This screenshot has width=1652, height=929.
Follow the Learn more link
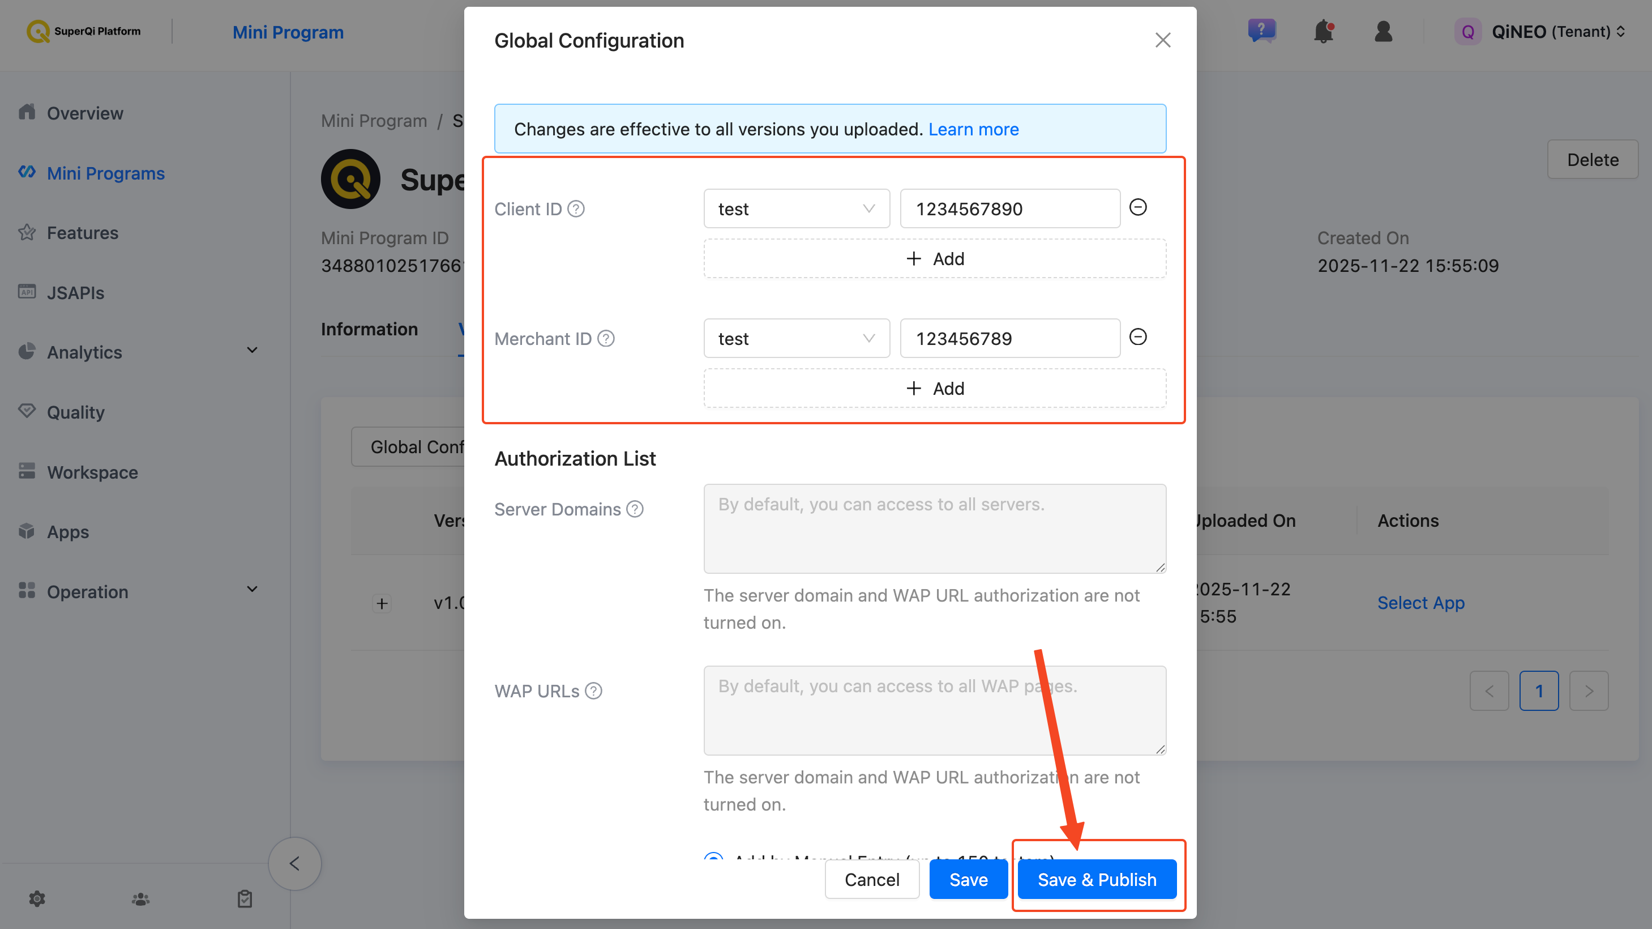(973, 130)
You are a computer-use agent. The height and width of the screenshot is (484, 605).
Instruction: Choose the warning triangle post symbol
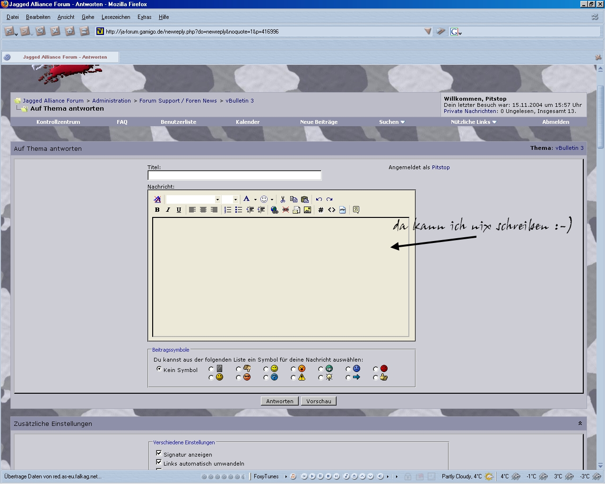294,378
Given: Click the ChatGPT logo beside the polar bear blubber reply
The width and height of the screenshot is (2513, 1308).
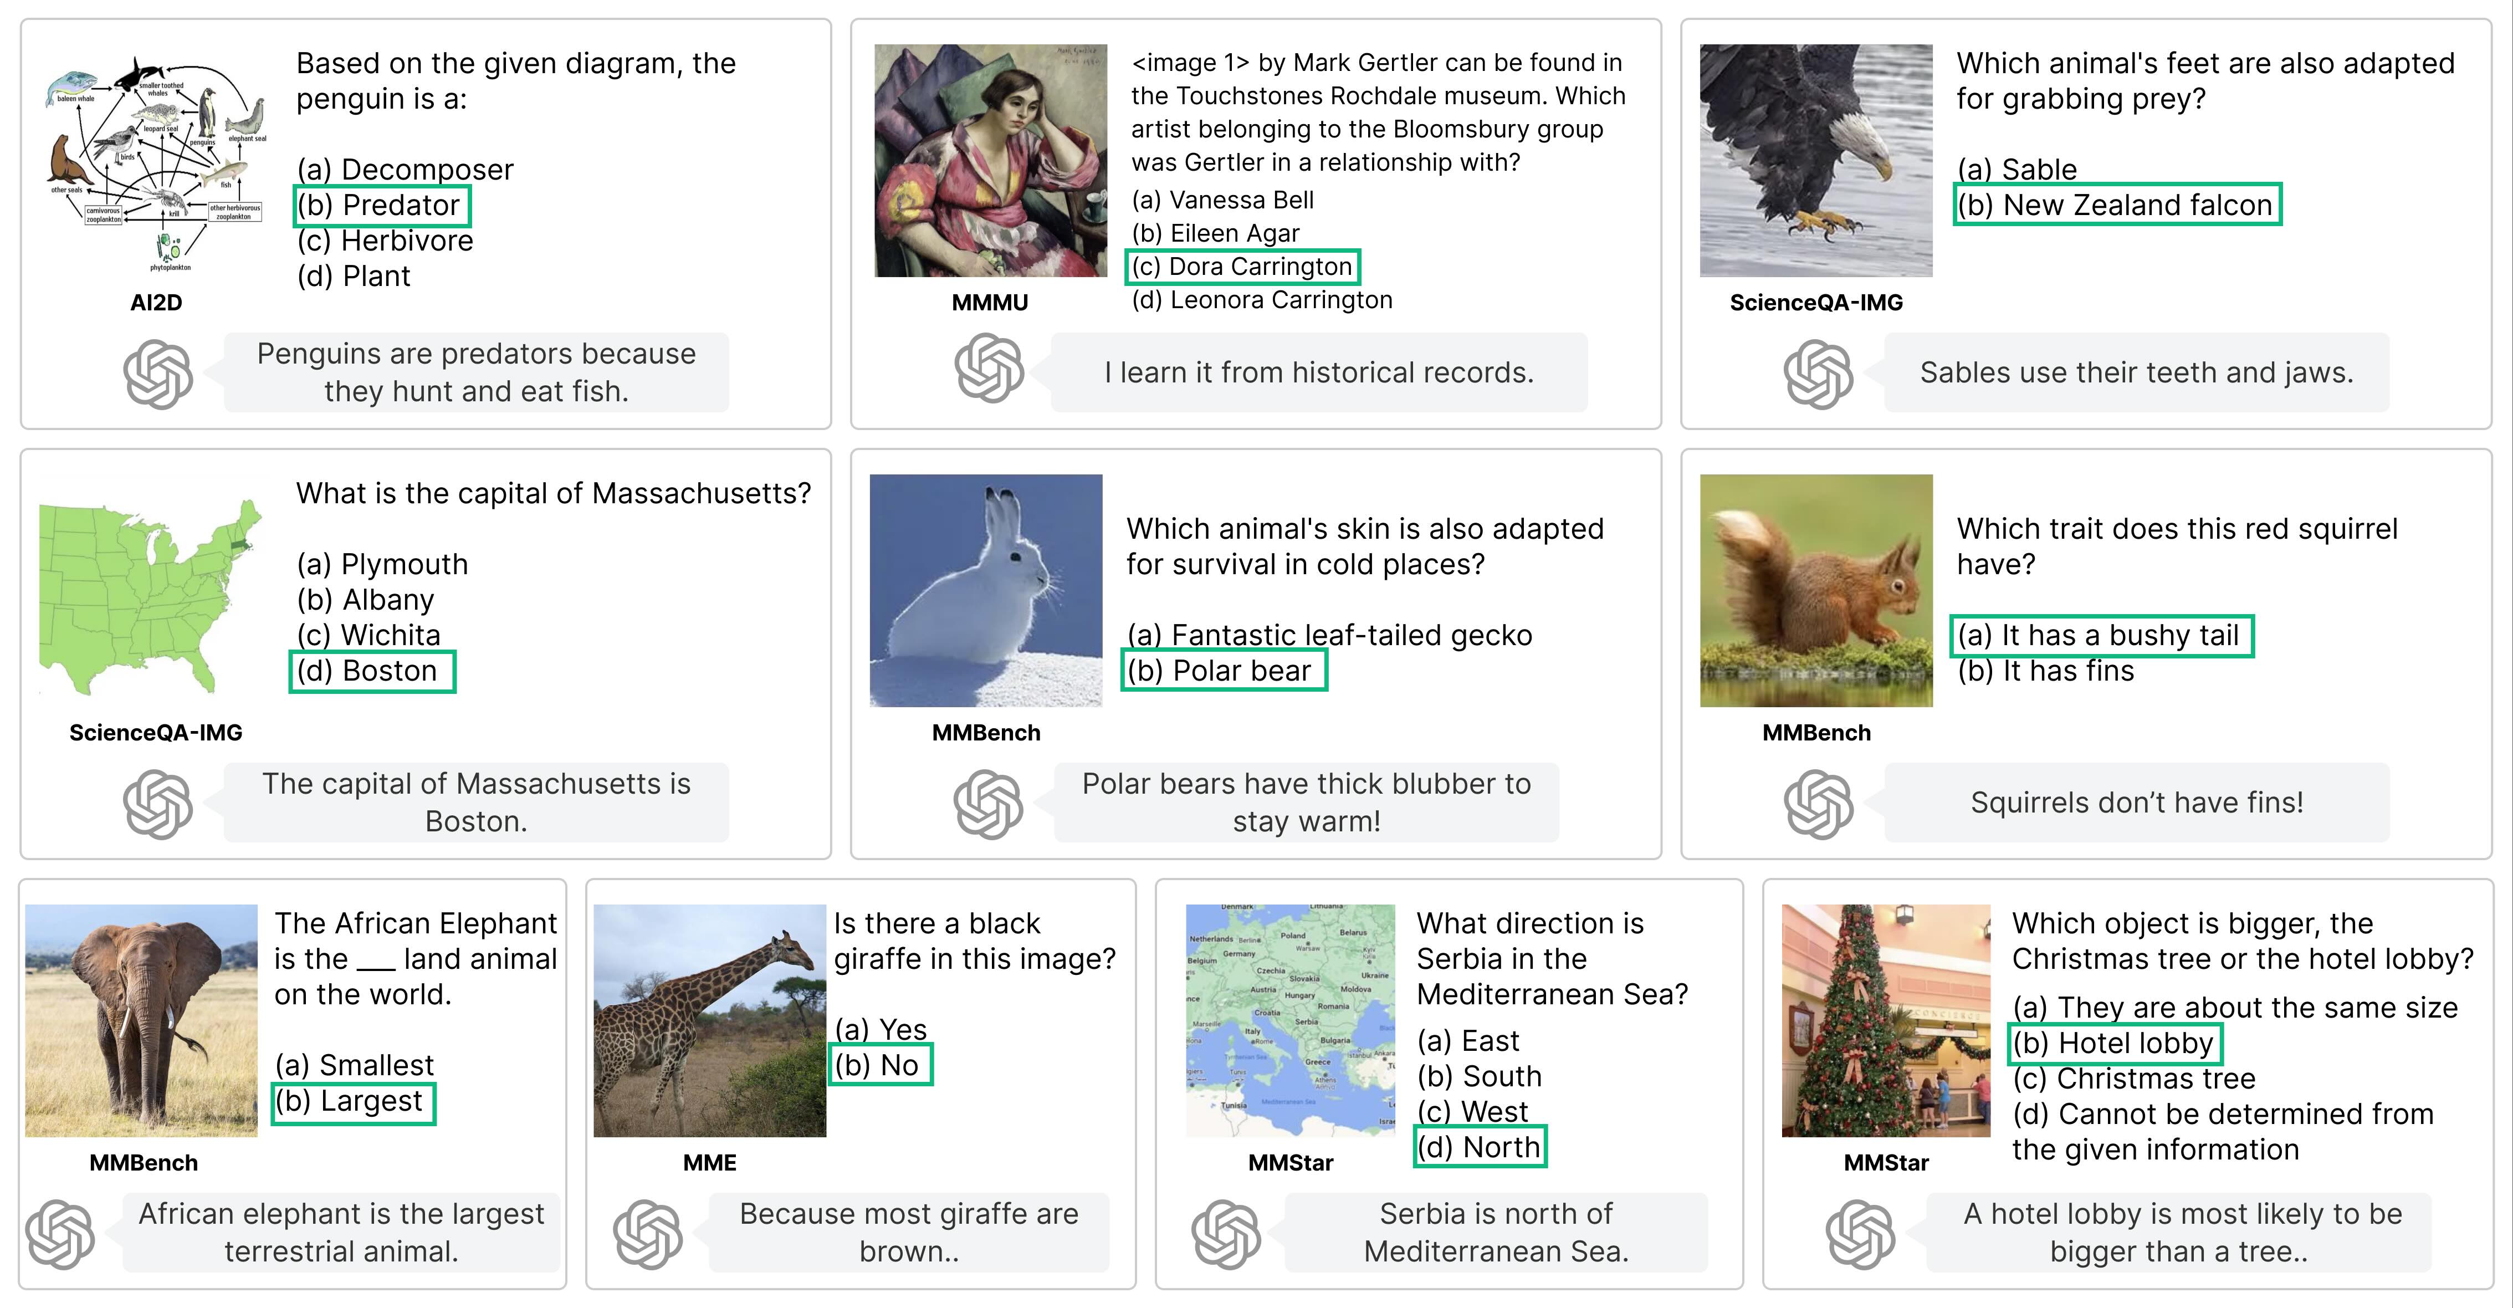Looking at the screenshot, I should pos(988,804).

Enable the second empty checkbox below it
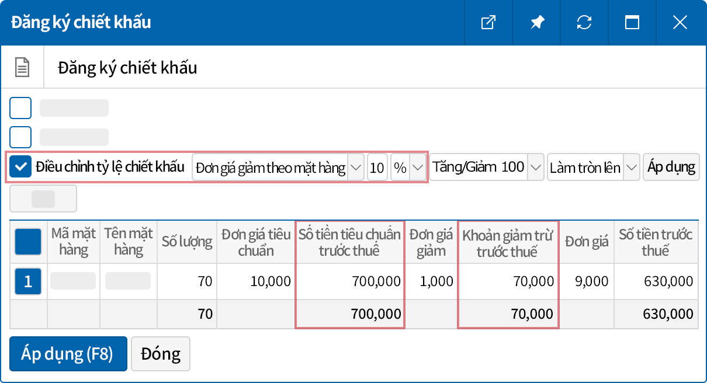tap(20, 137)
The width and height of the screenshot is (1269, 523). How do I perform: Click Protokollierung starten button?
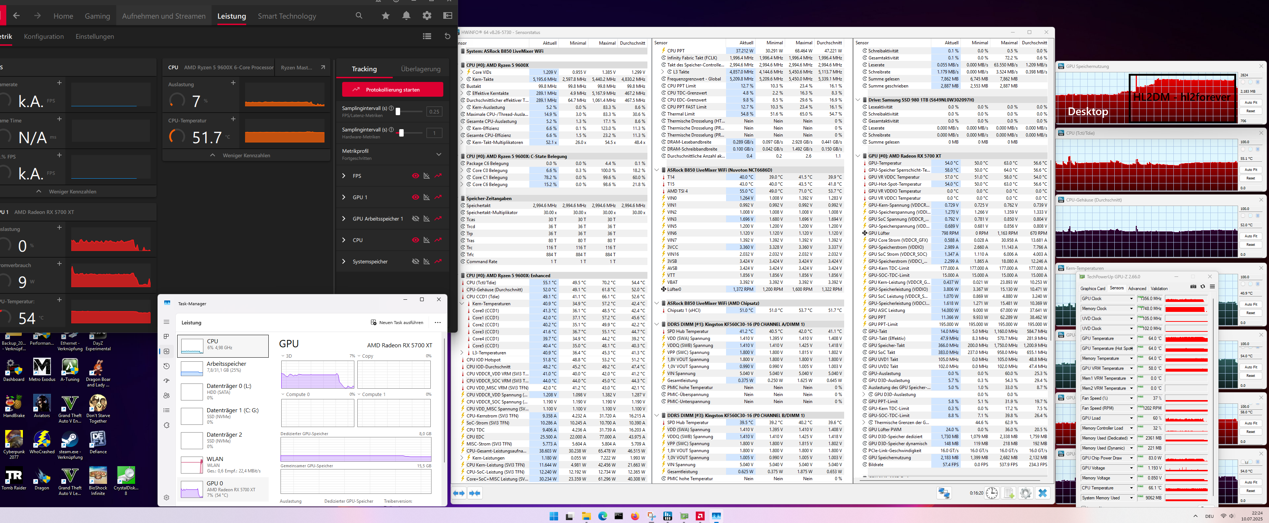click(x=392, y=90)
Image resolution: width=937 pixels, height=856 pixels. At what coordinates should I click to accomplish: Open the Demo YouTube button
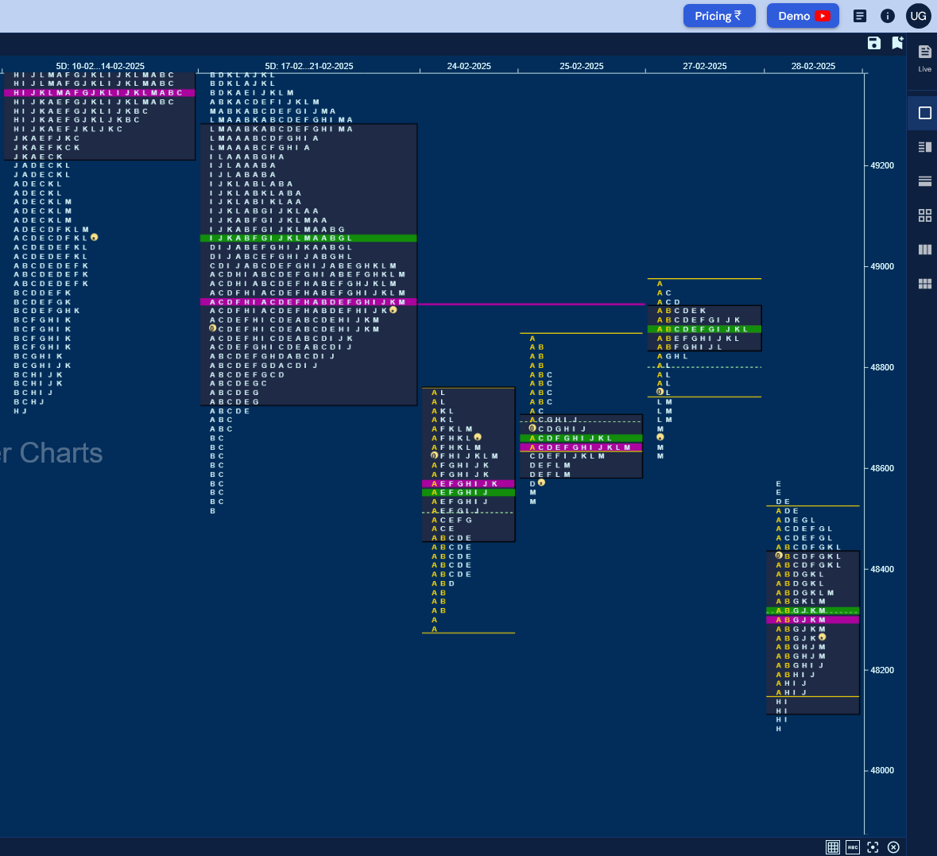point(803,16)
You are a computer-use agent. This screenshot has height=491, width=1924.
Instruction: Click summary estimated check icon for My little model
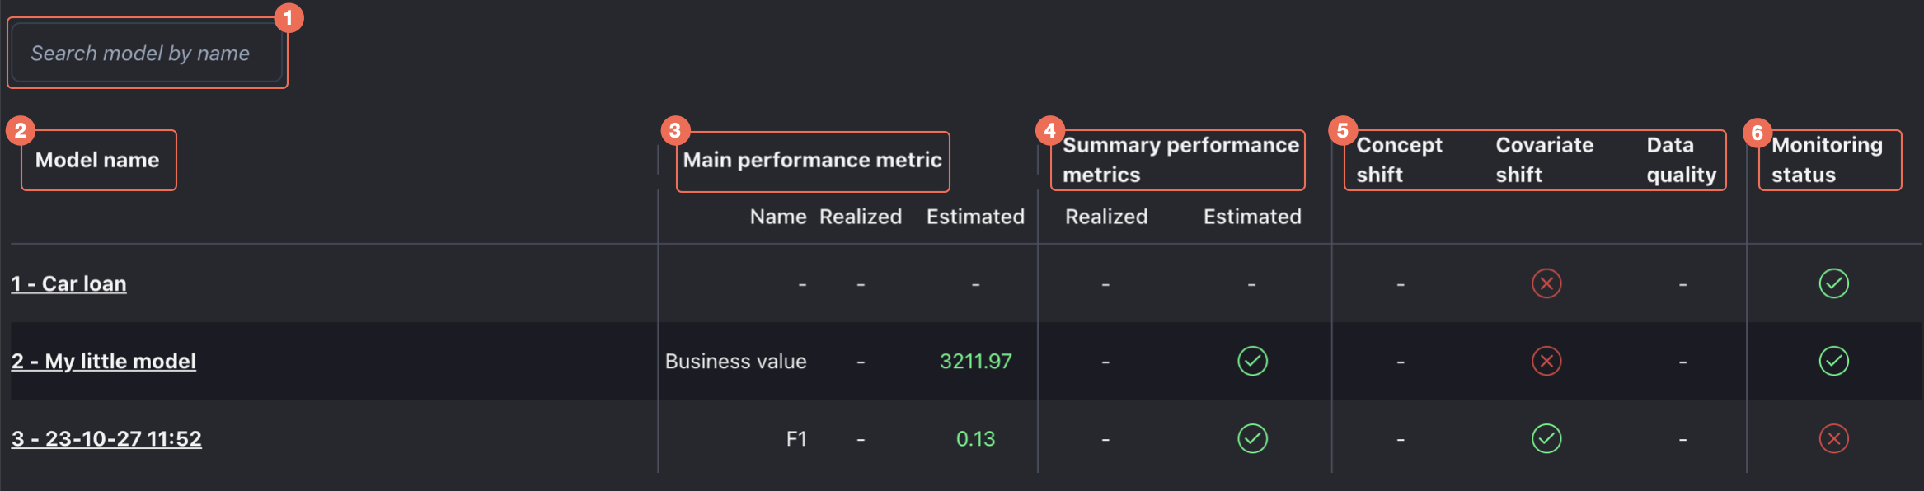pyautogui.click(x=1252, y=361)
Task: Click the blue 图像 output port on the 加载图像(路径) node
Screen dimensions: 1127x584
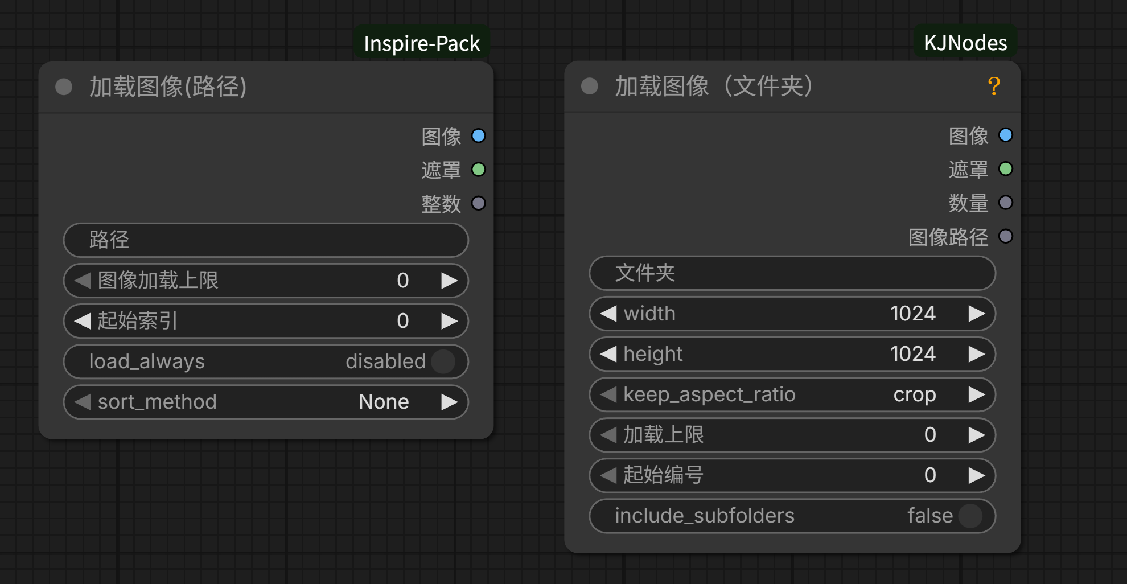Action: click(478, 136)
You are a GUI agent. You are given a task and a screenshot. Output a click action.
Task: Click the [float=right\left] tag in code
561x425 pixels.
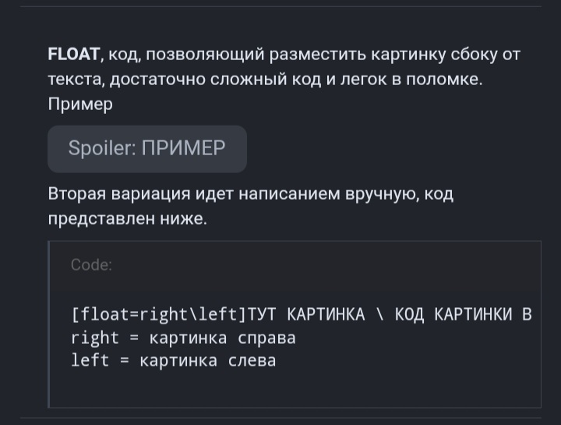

#####

Put the entries, starting at the line that contains "Enable the second empty checkbox below it" and continuing through the last entry, into a Markdown table with the columns n and Line, one numbered row per line. Omit blank lines and the pictures.

The result:
| n | Line |
|---|---|
| 1 | Enable the second empty checkbox below it |
| 2 | tap(20, 137) |
| 3 | The width and height of the screenshot is (1269, 523). How do I perform: Click Protokollierung starten button? |
| 4 | click(x=392, y=90) |
| 5 | Image resolution: width=937 pixels, height=856 pixels. At what coordinates should I click to accomplish: Open the Demo YouTube button |
| 6 | point(803,16) |
| 7 | You are a computer-use agent. This screenshot has height=491, width=1924. |
| 8 | Instruction: Click summary estimated check icon for My little model |
| 9 | pyautogui.click(x=1252, y=361) |
| 10 | Task: Click the blue 图像 output port on the 加载图像(路径) node |
| 11 | Screen dimensions: 1127x584 |
| 12 | Action: click(478, 136) |
| 13 | You are a GUI agent. You are given a task and a screenshot. Output a click action. |
| 14 | Task: Click the [float=right\left] tag in code |
| 15 | 561x425 pixels. |